> **Document**:
# I Must Take A Break



## Mark_f (Sep 15, 2016)

Due to a personal crisis, I must take a leave for a while. Probably until the first of the year at least. This is a personal issue and has nothing to due with this forum, however, I think it will greatly affect my abilities to participate in a useful manner here.

I am suspending most activity in my shop, which means most in process projects may be delayed until next year.

When Billy Gruby returns I DO wish to finish the surface grinder project with him if it is going to be continued. He and I will discuss it when he is ready. I will await his call.

I will continue to try to read the forum and keep up , but I will probably not be posting. 
I will miss all my friends here while absent and hope I cause no inconvenience to anyone. 

Thank you , until we meet again,
Mark Frazier


----------



## tweinke (Sep 15, 2016)

Mark I wish you the best of luck with your personal issue. I am sure that you will be in many members thoughts. I will be looking forward to your return!


----------



## TOOLMASTER (Sep 15, 2016)

> **What this exercise asks**:
- a) In the thread, which project does Mark want to finish with Billy Gruby?
- b) Do these statements agree with the thread? Answer yes or no for each and quote the deciding words. (i) Mark expects to be away until at least the first of the year. (ii) Mark plans to stop reading the forum while he is away. (iii) Mark is suspending all activity in his shop.
Rely only on the thread to answer.

> **Dataset excerpts**:

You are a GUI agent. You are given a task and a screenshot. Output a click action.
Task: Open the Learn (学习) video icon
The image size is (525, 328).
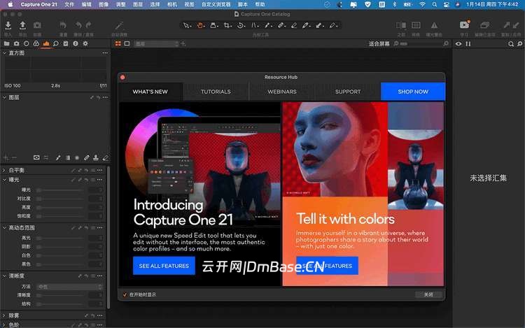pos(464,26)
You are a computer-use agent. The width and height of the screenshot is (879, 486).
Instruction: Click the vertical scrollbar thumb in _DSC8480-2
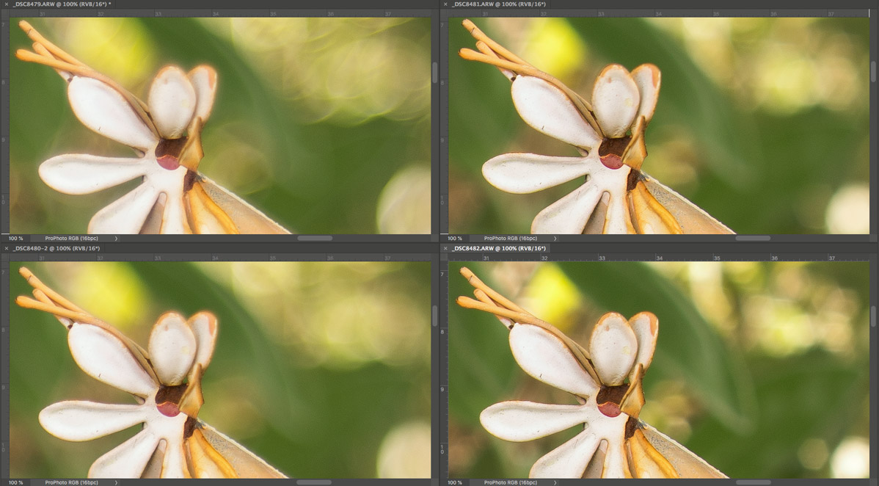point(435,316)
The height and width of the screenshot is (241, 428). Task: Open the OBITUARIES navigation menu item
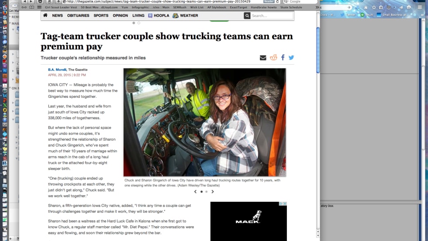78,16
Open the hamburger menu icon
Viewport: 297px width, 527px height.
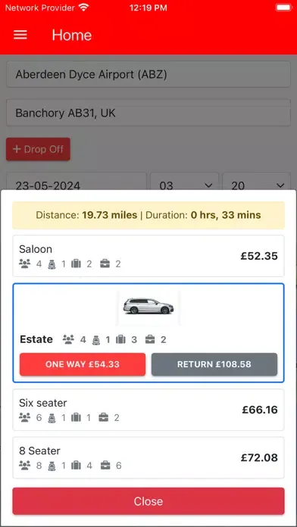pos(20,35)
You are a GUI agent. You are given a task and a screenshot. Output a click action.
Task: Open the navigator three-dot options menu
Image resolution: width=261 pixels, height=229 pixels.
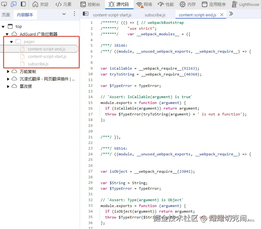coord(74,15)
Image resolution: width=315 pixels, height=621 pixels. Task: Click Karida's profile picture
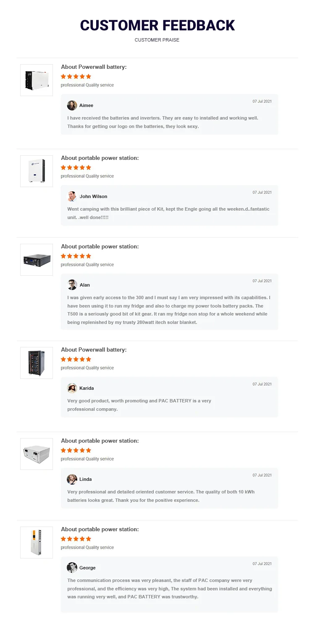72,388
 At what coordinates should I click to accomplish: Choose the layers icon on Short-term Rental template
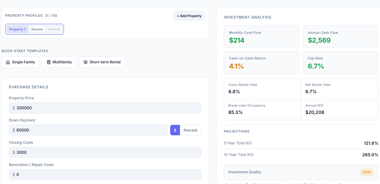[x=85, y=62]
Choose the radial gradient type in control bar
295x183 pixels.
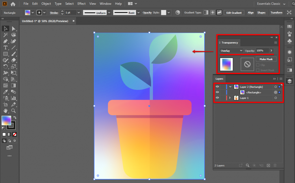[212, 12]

* * *

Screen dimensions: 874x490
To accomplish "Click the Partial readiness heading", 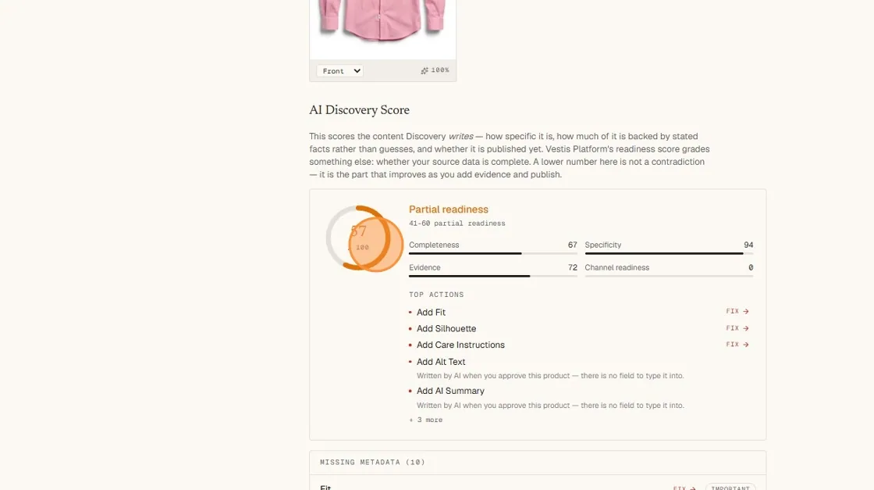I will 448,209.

---

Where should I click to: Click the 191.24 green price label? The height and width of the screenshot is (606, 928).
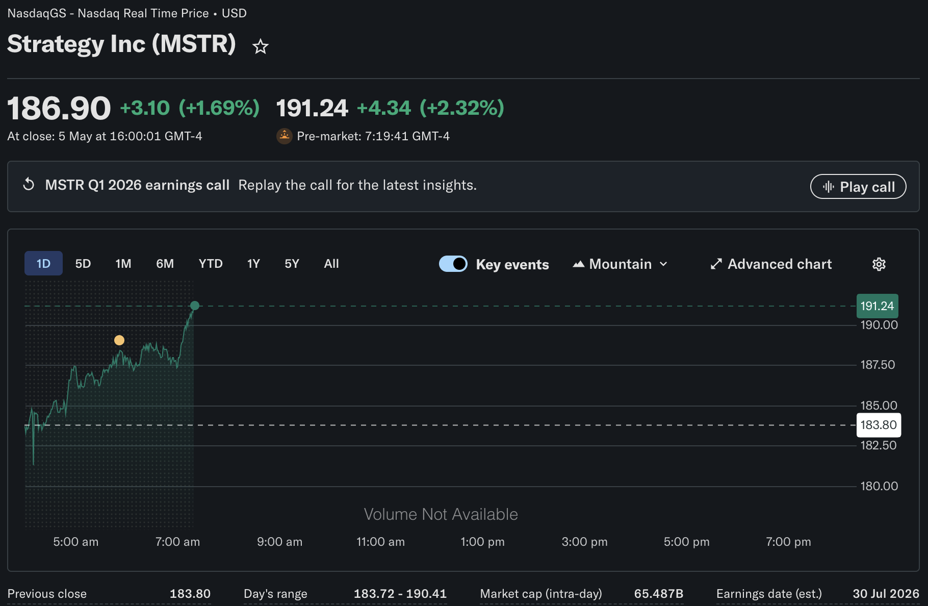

> **Problem solutions**:
- a) The surface grinder project.

- b)
(i) Yes: "Probably until the first of the year at least."
(ii) No: "I will continue to try to read the forum and keep up"
(iii) No: "I am suspending most activity in my shop"